_ASSIGNMENT_. Go through the records and filter out every line lacking the word "with"; copy the lines that remain.

_PROVIDED DATA_.
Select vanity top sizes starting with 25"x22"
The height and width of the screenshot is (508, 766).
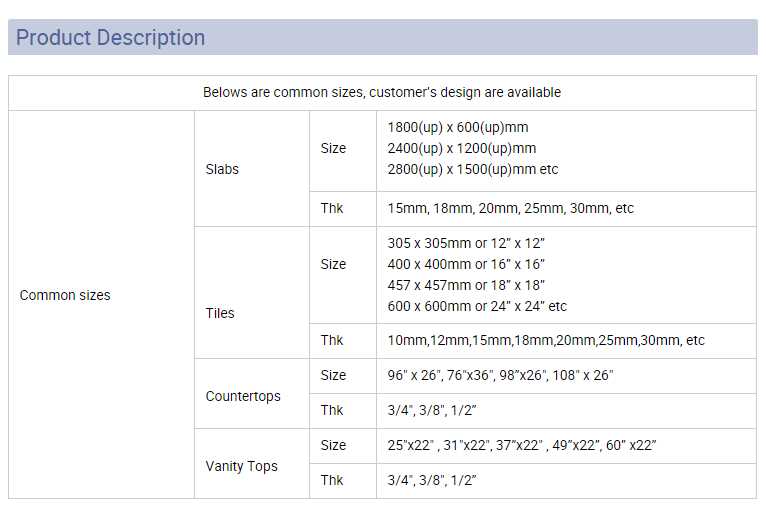coord(521,445)
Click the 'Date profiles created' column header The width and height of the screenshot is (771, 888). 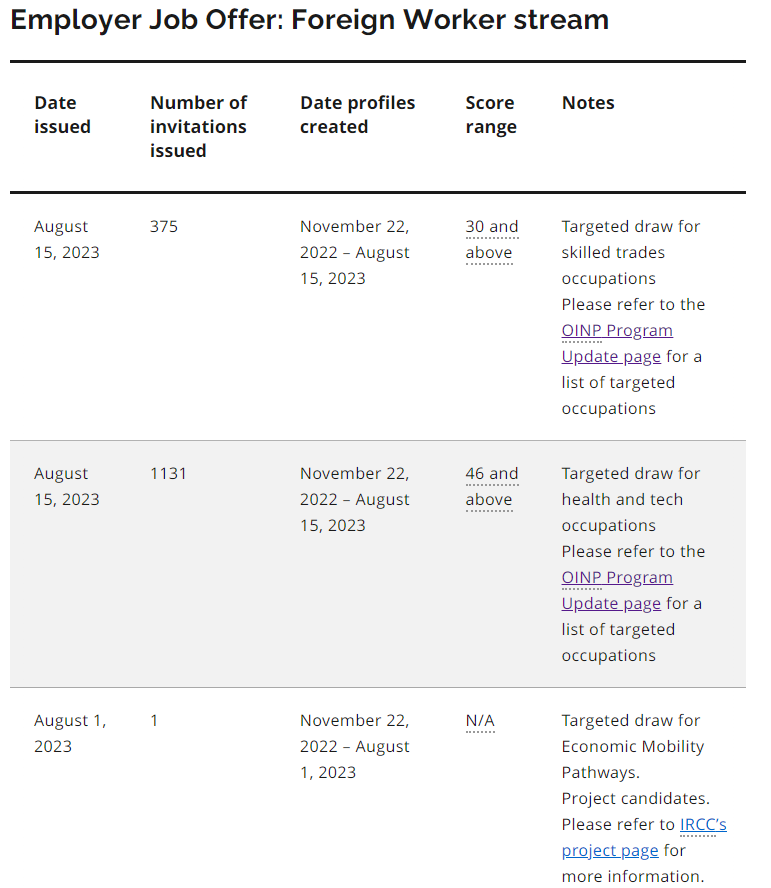357,114
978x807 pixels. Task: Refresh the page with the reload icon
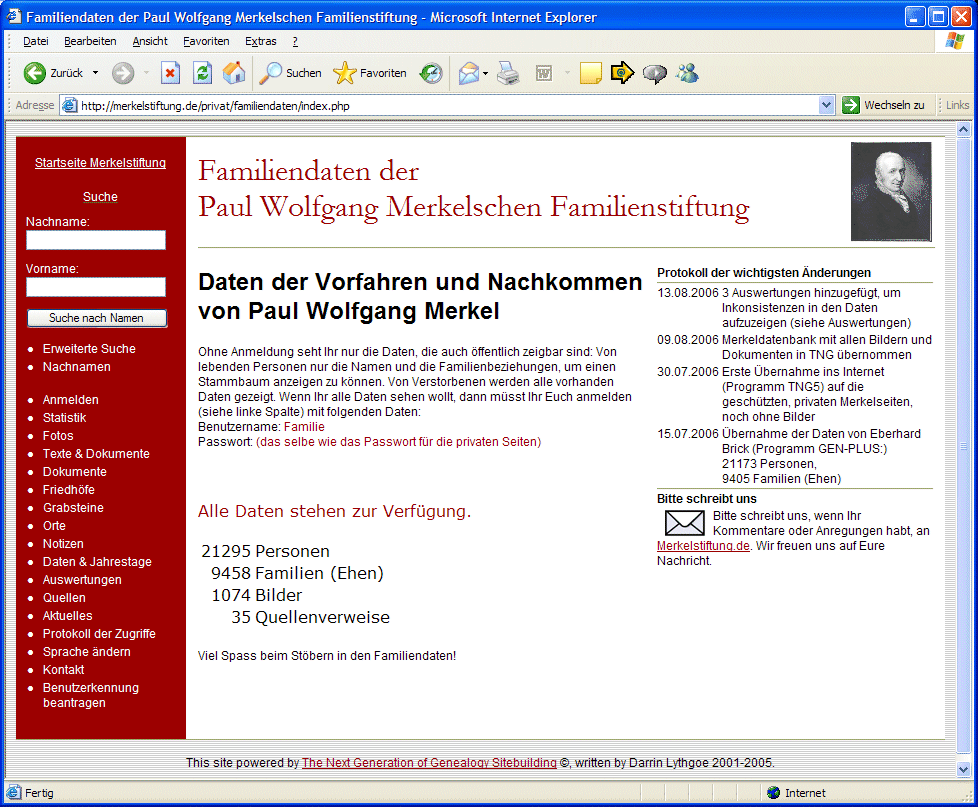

_EXERCISE ANSWER_.
Select vanity top sizes starting with 25"x22"
978x807 pixels. Task: Refresh the page with the reload icon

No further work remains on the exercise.